Containerize vGPU server leads cgroup.procs content invisible (leads to process util inquiry always 0, compute control failed)

Closed this issue · 4 comments

  1. investigating through objdump, compiler, and Makefile specifications to make sure all users can build the same .so file.
  2. may need to add debug message in the intercept lib to check out the followings.
    gpu utils by process
    time interval
    fill rate
    cuda call token consumptions

mount /sys/fs/cgroup/ from host to container causing the difference, may overwrite container's own cgroup info
the required cgroup.process ID info is not retrieved correctly. So the gpu utilization by process did not get the real gpu utils.

the issue must be solved. manual installation requires too much work from the user side. 1)install nvidia tool kit, 2) install go lang, 3) copy paste .so and 4) launch vgpu server, and device plugin process on each gpu node....

current plan:

  1. adding debug message to check the process id obtained from "/var/lib/alnair/workspace/cgroup.procs" in two different set up. Verify the process id is wrong in the containerized vgpu server and user container
  2. change the /sys/fs/cgroup/ mounting point in the vgpu server
  3. verify vgpu server can get the container process id correctly and user container load it correctly in the file.

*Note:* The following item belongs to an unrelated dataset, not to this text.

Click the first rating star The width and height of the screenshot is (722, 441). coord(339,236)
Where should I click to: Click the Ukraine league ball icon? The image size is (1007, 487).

confirmed that through mounting /sys/fs/cgroup, cgroup.procs file is there, but the file is empty, no process id visible in the container, which is unlike in the host. Mount to different location won't solve this problem.
this is mounting kind of created a nested docker hierarchy, which may not make sense. could search docker in docker more.
however, current solution is switched to mount docker socket, and ask process id through docker top <containerID> to obtain all the pid in the container.

close by #130
in #130 also add container ID parsing support from cgroupfs. Now both cgroupfs and systemd driver are supported.